The Australians pushed on, gradually making their way down towards the coast to link up with troops fighting their way around the Huon Peninsula's coastline. The 15th Infantry Brigade took over the campaign, pushing on to link up with troops who advanced inland on the Huon Peninsula. By the start of February 1944, the last objectives in this area were taken. It was then left to troops of the 8th and 15th Brigades to push on along the coast.
This was the first time a complete Australian infantry division had been brought into action entirely by air. Major General George Vasey, commander of the 7th Division, modified the original campaign plan by deciding that instead of marching overland through remote and exhausting country to the Markham Valley, the division's main body, the 25th Brigade, would be transported by air from Port Moresby. The old airstrip at Nadzab was prepared in just two days and on 6 September more than forty transport aircraft landed there.

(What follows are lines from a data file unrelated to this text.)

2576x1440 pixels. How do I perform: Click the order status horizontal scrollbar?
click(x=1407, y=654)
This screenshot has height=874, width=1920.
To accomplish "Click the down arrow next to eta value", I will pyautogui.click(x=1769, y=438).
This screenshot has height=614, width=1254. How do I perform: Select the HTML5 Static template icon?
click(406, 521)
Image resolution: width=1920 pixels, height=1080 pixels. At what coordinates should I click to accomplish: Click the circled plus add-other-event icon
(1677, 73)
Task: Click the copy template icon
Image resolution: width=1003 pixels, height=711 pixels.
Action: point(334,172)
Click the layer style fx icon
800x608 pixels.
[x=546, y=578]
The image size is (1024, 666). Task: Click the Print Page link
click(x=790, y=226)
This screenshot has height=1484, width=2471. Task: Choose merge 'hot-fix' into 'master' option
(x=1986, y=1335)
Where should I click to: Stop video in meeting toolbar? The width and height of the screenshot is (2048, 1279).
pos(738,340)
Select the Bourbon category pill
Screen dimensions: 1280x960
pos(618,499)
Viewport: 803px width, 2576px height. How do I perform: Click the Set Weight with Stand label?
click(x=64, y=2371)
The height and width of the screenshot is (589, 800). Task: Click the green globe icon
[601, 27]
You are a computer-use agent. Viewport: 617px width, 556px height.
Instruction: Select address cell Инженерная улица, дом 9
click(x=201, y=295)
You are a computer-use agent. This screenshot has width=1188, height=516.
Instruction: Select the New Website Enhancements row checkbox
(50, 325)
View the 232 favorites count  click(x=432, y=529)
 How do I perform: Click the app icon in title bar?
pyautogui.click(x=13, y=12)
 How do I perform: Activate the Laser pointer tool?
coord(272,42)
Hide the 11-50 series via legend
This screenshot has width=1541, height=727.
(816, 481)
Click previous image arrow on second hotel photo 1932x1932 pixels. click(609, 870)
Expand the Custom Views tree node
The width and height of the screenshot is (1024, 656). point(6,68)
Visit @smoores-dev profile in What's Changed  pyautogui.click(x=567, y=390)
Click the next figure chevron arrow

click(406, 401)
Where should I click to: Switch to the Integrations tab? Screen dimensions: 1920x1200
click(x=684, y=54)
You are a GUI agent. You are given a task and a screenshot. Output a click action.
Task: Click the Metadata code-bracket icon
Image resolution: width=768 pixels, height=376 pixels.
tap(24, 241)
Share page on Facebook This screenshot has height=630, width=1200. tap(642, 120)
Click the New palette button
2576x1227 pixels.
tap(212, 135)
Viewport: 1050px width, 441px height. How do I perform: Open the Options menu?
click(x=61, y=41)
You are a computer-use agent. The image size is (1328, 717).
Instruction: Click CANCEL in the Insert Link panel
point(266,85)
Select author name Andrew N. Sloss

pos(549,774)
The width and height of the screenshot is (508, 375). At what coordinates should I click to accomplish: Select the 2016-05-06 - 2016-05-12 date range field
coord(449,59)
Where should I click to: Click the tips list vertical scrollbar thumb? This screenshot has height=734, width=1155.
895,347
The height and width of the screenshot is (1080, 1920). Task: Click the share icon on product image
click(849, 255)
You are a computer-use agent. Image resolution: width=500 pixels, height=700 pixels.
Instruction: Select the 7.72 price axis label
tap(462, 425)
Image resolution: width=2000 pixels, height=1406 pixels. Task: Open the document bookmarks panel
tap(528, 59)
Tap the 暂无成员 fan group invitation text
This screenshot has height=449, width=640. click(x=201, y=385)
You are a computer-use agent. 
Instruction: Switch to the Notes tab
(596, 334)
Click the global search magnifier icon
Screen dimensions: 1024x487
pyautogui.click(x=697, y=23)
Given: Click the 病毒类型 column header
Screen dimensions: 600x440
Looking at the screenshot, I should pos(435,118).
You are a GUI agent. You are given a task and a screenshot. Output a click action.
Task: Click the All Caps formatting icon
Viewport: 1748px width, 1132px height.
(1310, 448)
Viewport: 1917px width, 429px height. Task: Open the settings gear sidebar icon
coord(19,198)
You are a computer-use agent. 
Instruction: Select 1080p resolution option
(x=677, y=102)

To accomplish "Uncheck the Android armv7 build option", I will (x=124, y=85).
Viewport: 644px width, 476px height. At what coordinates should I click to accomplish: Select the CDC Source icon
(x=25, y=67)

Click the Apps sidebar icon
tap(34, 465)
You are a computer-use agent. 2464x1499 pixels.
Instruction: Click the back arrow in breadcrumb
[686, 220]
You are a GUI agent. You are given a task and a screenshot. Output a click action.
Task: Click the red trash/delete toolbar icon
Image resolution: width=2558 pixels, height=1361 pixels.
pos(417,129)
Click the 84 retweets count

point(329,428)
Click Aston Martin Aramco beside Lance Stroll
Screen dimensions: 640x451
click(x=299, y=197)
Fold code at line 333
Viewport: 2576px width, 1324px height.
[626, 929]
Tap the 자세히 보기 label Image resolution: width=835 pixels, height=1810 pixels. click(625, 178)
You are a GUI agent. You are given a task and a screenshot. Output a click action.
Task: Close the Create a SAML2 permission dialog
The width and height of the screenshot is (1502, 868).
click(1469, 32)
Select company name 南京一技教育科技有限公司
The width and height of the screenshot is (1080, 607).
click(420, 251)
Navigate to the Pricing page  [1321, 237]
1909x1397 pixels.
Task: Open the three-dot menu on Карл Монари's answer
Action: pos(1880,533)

However, disaster struck early on 7 September as the men from the 2/33rd Battalion's 'D' Company sat and waited in trucks at Jackson's airfield for their flights out of Port Moresby to Tsili Tsili and on to Nadzab. A US Liberator bomber taking off from the airfield struck a tree and ploughed into five of the parked trucks. Every man in the parked trucks was killed or injured, many suffering horrific burns. Sixty Australians died and ninety-two were injured. Those who died were buried in Port Moresby (Bomana) War Cemetery.
Despite the tragedy, the surviving officers in the battalion decided to continue on and the 2/33rd Battalion landed in Nadzab that day.